In the setup.py file i've added the Fortran extension. On my Mac numpy.distutils would not add the extra compile flags needed from the extra_f90_compile_flags argument, so i've stuck them in the link args. This shouldn't be a problem.
Timing
Forward Modelling
EM1D - Survey
Two major bottlenecks
Solutions
Had a double loop in python in piecewise_ramp and lots of redundantly recalculated arrays inside the loop as a pythonic inline list expansion.
By first expanding memory in C and utilizing broadcasting, the call time for only projectFields() for 1000 forward models was reduced from 20.6 s to 1.27s. This could be made faster by reducing to Fortran, I would just need to write the 1D interpolator in Fortran.

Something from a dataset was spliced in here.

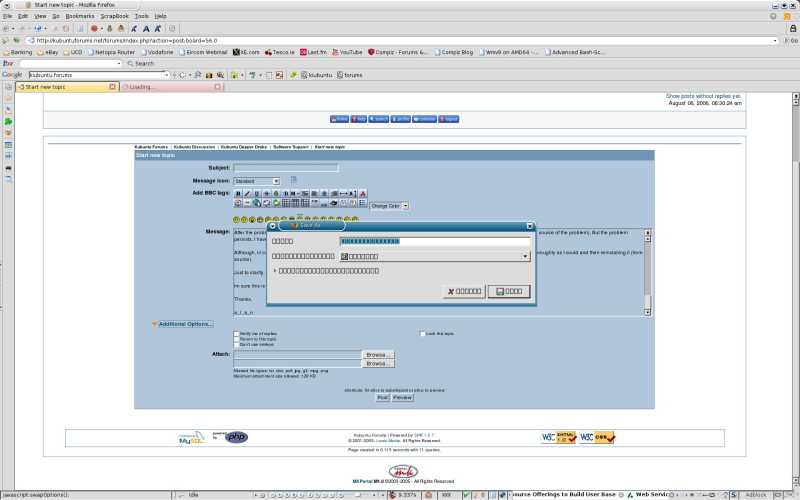Viewport: 800px width, 500px height.
Task: Click the PHP logo in the footer
Action: coord(236,437)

Not necessary just yet.
Because of the recursion relation, there's not much you can do other than use numpy broadcasting inside a python loop...Which is what was already done in RTEfun_vec.
However, this can be sped up by reducing to Fortran (or C), I chose the former.
After I did this, the call time for the forward() function for 1000 forward models went from 24.6s to about 10-11s. I was not expecting great speed up for this one function given that the only slow down was the python loop. Also I used a loop so no need for all the extra memory required when using numpy.
A single forward model is about 16ms instead of ~45ms. Which is a lot of time for our parallel code once you factor in the number of iterations and the number of data.
Sensitivity i.e. getJ_sigma()
Quite a few issues here with redundant, repeated code, if statements inside loops, and multiple appends to pythonic lists.
Solutions
Since there are two calls to piecewise_ramp the new fast function reduced the time from 46.3s to 1.76s for 100 sensitivity calculations
Used loops in Fortran to remove memory overhead that broadcasting requires
100 calls to forward() went from 16.8s to 6.66s
Some general comments on speed
Avoid inline loops and list building i.e.
np.array([fixed_quad(step_func, t, t+t0, n=n)[0] for t in time])
It's extremely slow compared to numpy arrays.
Don't create empty arrays assigned to a variable and then immediately reassign that variable. e.g.
rTE = np.empty((n_frequency, n_layer), dtype=complex)
rTE = rTEfunfwd(
n_layer, f, lamda, sig, chi, depth, self.survey.half_switch
)
rTE gets reassigned to the output of rTEfunfwd, so the np.empty statement just allocated space for no reason. The overhead is minor, but it's unnecessary. If you want to assign the values to the memory of the first empty call, use rTE[:, :] = function(...).